- [TASK]
Below is a set of entries. Reproduce exactly the lines from the one containing "Anlagenbezeichnung: (908, 427)" through the end, both included.

- [DATA FOR REVIEW]

━━━━━━━━━━━━━━━━━━━━

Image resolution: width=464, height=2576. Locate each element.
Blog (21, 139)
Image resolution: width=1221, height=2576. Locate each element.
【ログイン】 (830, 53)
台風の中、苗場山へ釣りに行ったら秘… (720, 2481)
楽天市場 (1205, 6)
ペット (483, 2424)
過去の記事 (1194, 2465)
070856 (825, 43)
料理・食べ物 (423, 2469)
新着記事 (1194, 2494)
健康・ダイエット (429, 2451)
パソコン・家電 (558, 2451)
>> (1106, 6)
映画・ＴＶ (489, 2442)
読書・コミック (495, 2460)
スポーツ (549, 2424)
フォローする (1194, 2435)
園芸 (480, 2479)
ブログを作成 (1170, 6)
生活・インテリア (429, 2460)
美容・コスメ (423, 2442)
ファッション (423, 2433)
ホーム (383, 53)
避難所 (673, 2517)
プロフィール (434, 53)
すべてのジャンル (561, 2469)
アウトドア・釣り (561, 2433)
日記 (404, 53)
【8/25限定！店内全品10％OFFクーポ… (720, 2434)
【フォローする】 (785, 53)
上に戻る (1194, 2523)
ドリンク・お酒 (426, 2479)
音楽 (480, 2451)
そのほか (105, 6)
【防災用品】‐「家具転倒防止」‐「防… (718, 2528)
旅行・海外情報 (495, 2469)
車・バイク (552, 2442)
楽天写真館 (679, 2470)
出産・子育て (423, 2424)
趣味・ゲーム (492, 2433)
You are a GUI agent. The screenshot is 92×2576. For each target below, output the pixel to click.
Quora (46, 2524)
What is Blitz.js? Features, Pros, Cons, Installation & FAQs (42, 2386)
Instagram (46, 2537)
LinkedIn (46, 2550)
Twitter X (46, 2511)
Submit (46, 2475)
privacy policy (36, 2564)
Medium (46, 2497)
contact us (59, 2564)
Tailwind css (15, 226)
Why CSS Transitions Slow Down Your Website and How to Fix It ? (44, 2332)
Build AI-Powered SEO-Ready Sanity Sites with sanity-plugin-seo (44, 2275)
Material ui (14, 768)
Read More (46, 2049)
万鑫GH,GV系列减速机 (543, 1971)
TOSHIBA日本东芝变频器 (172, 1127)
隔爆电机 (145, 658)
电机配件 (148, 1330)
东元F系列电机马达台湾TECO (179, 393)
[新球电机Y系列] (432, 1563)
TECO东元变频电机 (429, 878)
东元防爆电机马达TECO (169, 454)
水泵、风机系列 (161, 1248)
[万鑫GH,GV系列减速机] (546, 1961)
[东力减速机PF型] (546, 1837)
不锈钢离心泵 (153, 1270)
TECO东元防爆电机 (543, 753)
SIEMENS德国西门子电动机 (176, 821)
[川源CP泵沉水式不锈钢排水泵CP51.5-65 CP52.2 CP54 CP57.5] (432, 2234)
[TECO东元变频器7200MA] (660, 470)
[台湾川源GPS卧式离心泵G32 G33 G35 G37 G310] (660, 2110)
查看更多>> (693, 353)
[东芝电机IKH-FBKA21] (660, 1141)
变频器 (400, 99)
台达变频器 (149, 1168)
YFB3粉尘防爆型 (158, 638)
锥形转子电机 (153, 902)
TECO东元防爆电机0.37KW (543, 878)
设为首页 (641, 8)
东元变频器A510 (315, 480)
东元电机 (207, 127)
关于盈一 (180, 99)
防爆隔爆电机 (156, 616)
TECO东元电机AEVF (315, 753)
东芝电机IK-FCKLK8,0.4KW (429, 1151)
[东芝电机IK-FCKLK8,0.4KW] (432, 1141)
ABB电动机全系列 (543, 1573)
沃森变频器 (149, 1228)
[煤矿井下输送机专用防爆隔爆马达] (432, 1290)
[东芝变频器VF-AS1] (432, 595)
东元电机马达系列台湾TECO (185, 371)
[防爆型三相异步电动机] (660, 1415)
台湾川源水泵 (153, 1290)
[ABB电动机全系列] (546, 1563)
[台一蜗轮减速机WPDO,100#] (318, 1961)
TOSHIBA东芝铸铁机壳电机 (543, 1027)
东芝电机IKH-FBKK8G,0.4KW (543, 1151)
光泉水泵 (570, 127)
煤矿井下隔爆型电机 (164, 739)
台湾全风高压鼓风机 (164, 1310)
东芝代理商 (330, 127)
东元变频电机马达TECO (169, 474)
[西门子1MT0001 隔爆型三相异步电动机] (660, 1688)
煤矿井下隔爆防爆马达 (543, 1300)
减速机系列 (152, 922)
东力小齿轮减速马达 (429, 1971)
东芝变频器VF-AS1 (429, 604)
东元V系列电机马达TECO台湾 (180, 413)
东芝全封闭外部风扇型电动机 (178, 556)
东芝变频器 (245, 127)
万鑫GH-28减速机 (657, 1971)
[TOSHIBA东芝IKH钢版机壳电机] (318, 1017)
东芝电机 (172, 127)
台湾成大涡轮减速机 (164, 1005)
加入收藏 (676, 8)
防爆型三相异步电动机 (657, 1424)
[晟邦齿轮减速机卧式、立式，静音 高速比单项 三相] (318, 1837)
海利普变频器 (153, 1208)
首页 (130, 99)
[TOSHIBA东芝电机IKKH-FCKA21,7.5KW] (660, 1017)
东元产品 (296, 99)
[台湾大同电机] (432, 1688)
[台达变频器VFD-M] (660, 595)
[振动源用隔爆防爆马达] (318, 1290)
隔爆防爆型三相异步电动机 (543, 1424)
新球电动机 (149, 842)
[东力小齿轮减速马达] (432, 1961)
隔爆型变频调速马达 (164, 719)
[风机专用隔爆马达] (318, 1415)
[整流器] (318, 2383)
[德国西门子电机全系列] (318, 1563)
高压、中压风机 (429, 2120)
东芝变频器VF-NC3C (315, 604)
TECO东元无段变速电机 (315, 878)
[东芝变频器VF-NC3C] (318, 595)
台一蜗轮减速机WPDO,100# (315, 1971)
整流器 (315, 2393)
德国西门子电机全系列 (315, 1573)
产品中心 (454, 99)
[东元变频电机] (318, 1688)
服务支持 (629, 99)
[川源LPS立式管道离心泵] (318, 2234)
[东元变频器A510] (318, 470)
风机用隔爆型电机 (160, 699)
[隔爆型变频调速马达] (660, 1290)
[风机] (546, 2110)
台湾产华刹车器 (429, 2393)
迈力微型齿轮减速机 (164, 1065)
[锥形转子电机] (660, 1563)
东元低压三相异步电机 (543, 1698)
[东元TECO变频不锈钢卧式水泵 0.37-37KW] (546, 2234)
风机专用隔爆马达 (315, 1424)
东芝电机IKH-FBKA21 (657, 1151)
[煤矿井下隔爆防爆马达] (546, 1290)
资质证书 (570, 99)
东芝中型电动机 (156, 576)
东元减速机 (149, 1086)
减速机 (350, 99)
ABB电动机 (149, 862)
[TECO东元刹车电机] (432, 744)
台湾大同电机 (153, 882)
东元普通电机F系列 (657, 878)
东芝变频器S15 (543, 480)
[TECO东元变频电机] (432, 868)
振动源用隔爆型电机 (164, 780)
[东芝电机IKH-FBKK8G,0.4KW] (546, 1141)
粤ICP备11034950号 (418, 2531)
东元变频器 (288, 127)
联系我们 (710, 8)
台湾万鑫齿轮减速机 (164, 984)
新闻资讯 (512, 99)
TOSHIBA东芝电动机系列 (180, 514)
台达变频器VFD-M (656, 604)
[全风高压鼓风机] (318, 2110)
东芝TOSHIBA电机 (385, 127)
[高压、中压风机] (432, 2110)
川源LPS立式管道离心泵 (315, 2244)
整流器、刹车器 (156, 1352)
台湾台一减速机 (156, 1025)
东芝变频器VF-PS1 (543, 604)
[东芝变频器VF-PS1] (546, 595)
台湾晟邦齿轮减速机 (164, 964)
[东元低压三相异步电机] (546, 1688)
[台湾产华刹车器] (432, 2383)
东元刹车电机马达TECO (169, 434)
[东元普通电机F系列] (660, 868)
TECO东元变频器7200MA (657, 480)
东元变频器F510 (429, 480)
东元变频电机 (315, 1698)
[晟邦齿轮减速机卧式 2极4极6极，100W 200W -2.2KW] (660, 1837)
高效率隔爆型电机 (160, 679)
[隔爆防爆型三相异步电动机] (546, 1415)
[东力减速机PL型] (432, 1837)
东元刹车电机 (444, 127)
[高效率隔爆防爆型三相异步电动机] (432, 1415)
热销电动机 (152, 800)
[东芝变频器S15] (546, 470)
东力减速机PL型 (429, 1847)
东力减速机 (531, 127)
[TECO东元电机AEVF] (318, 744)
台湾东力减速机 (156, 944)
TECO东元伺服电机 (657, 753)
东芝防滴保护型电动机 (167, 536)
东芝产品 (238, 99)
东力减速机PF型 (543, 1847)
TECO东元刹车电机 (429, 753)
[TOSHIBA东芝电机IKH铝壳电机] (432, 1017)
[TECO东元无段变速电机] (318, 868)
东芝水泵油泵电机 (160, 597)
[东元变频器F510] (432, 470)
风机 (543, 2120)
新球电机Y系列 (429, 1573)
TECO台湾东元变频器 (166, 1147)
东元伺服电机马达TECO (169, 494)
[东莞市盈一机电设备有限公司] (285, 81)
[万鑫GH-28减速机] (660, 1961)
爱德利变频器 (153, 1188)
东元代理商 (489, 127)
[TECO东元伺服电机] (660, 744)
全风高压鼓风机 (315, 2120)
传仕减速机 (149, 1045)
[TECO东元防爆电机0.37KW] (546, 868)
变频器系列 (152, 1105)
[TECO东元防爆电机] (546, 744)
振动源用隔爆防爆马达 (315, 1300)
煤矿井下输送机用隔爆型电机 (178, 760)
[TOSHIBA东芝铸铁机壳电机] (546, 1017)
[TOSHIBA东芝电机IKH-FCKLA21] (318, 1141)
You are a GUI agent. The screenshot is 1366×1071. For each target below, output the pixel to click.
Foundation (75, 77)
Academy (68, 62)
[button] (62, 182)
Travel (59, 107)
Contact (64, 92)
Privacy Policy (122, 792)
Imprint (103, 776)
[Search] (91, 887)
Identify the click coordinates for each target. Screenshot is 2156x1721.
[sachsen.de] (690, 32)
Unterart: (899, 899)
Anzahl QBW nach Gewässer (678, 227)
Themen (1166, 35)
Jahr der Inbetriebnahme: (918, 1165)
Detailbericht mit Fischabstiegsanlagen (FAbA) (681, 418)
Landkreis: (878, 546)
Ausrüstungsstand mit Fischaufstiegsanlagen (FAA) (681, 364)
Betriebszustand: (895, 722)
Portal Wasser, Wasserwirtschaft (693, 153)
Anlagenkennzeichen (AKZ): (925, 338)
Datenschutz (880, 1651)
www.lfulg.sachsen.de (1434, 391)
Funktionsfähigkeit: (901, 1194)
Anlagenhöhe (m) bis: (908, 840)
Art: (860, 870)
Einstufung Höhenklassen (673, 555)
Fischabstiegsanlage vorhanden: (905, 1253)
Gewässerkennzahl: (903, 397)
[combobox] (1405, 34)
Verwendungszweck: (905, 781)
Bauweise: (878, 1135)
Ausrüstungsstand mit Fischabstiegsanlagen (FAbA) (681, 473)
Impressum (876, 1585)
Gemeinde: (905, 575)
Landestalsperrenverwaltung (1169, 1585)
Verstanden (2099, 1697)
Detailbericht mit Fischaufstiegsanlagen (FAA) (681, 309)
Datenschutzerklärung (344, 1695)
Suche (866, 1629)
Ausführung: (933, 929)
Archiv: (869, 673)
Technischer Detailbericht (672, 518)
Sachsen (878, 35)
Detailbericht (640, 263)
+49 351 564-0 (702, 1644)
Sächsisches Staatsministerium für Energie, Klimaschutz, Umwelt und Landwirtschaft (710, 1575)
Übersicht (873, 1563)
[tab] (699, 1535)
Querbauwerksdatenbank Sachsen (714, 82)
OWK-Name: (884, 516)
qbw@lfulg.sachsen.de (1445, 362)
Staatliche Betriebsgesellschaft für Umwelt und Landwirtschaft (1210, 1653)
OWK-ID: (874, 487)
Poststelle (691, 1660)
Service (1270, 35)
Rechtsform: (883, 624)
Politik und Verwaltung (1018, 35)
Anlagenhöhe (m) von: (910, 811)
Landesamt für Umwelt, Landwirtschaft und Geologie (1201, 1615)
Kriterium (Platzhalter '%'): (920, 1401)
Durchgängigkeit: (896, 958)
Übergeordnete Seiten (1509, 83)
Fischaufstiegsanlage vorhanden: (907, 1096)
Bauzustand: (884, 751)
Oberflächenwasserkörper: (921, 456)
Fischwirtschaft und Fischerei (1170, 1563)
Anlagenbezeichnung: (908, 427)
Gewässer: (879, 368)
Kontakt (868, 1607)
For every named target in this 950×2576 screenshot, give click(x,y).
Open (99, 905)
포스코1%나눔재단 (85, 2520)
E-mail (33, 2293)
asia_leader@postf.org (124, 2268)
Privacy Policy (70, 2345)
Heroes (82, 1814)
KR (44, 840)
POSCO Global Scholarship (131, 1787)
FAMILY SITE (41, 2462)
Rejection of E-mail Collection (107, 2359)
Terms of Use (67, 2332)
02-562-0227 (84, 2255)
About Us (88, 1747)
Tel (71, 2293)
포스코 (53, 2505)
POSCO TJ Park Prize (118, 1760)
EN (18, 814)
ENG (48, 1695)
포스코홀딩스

━━━━━━━━━━━━━━━━━━━━

- [OUTPUT FOR THIS EXERCISE]
Anlagenbezeichnung: (908, 427)
Gewässer: (879, 368)
Kontakt (868, 1607)
For every named target in this 950×2576 screenshot, give click(x,y).
Open (99, 905)
포스코1%나눔재단 (85, 2520)
E-mail (33, 2293)
asia_leader@postf.org (124, 2268)
Privacy Policy (70, 2345)
Heroes (82, 1814)
KR (44, 840)
POSCO Global Scholarship (131, 1787)
FAMILY SITE (41, 2462)
Rejection of E-mail Collection (107, 2359)
Terms of Use (67, 2332)
02-562-0227 (84, 2255)
About Us (88, 1747)
Tel (71, 2293)
포스코 (53, 2505)
POSCO TJ Park Prize (118, 1760)
EN (18, 814)
ENG (48, 1695)
포스코홀딩스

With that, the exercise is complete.